• **Objective**: Copy the items from the line that has "Viewport: 935px width, 659px height." through the line that has "point(699,571)", changing "Short Filter Tag" to "Brief Filter Tag" and leaving everything else the same. Omit the pictures.

• **Excerpted data**:
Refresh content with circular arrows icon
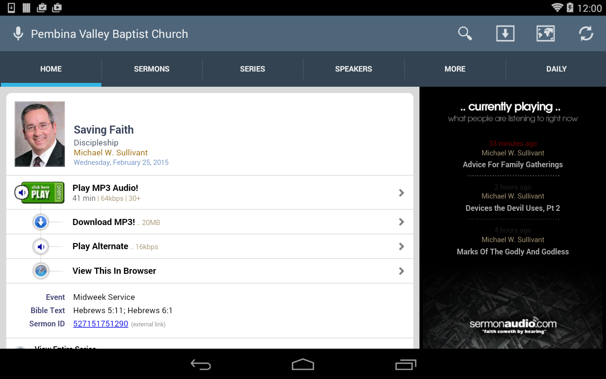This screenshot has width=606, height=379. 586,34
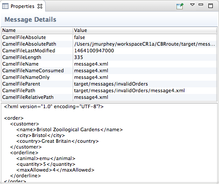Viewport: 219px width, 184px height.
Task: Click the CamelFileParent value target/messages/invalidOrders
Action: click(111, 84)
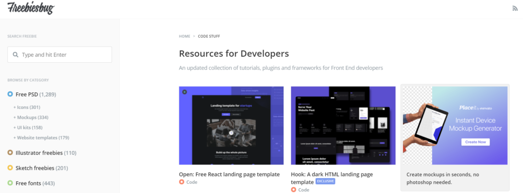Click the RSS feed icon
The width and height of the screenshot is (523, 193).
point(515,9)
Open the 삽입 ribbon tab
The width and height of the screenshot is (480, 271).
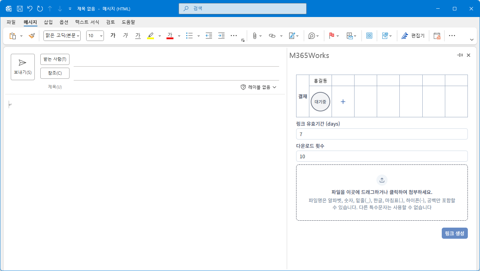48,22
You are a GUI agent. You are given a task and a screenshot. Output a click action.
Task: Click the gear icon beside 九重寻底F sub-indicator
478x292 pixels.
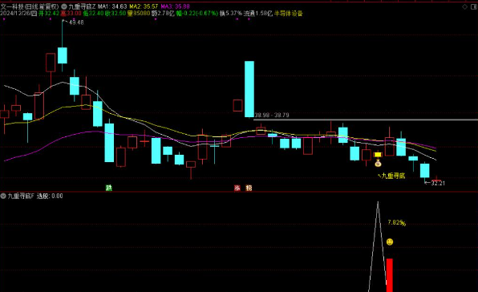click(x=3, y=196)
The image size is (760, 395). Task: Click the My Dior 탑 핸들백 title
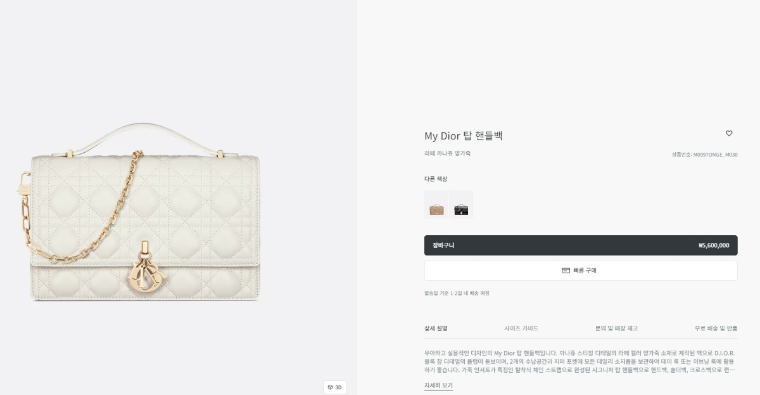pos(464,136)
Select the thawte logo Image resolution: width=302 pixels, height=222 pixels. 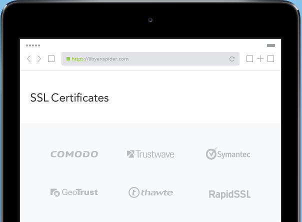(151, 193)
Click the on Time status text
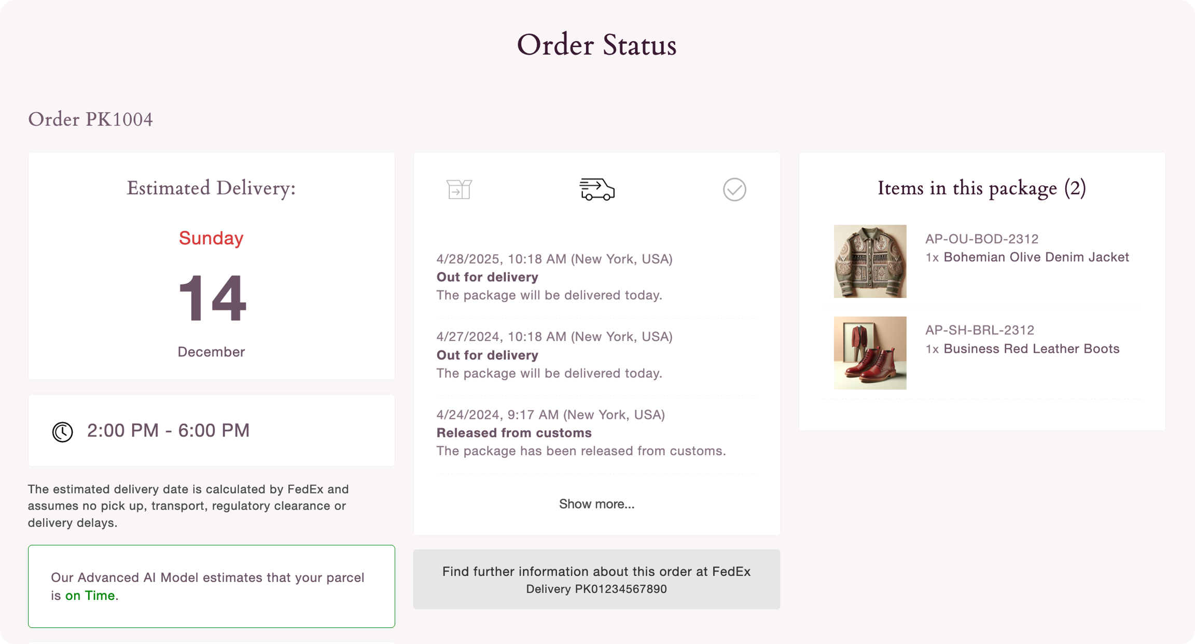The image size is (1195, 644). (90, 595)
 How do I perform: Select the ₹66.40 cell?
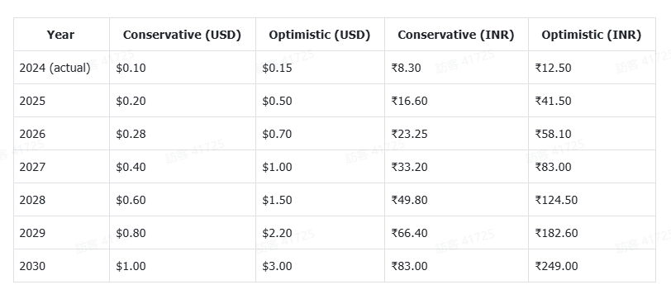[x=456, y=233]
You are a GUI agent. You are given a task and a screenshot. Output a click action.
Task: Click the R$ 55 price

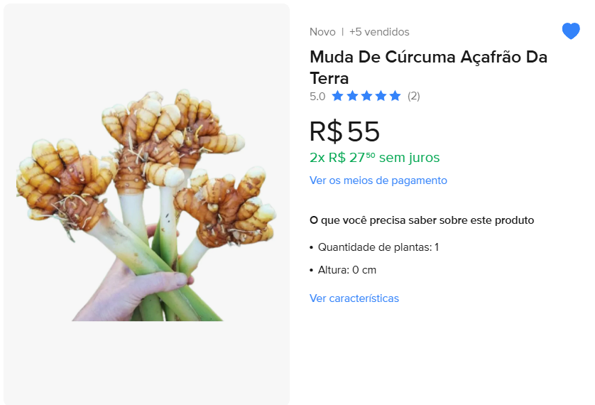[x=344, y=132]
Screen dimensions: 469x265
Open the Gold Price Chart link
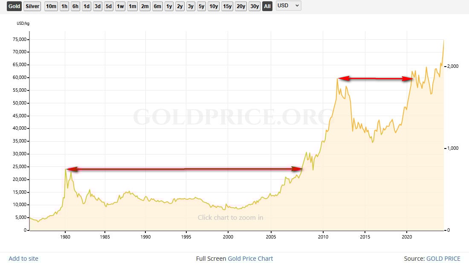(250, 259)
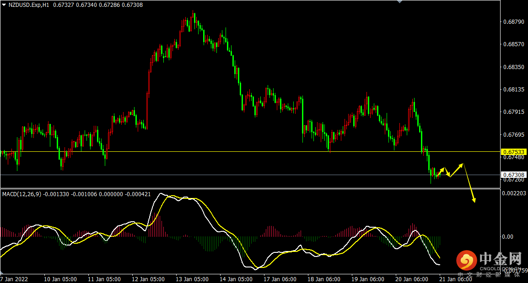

==

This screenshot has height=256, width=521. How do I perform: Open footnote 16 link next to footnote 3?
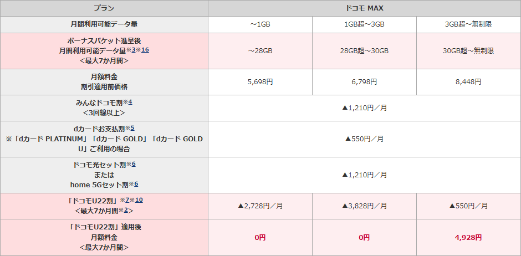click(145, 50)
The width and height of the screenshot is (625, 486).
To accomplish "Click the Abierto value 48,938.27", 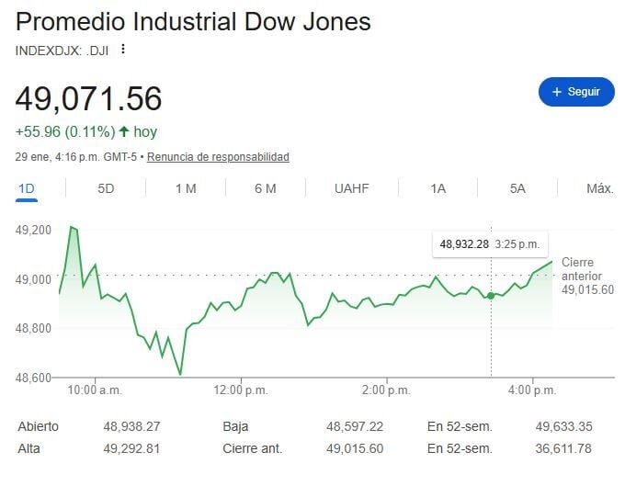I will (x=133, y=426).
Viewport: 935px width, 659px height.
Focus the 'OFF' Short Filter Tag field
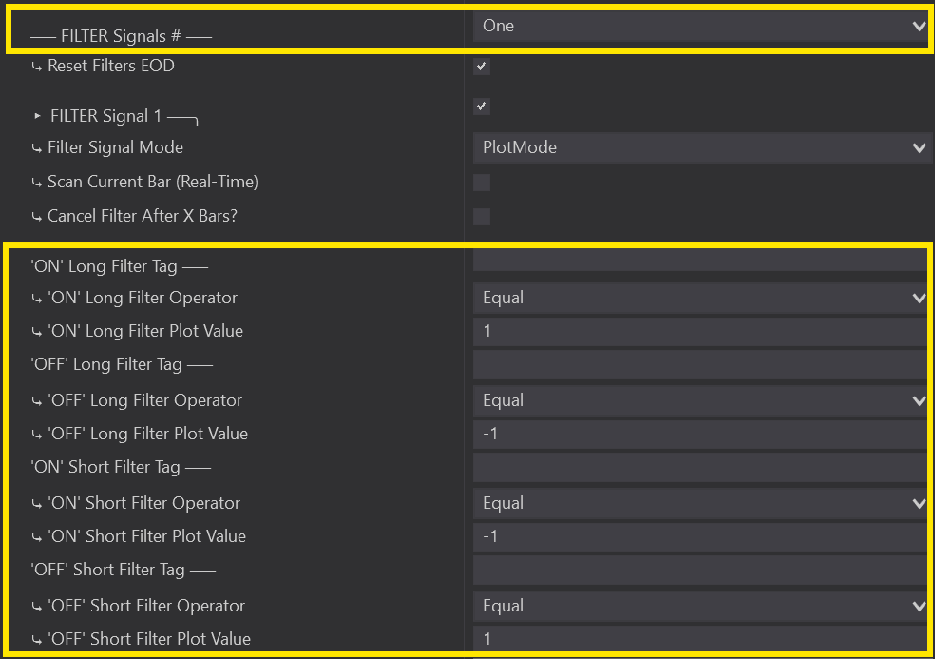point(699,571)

• **Answer**:
Viewport: 935px width, 659px height.
Focus the 'OFF' Brief Filter Tag field
point(699,571)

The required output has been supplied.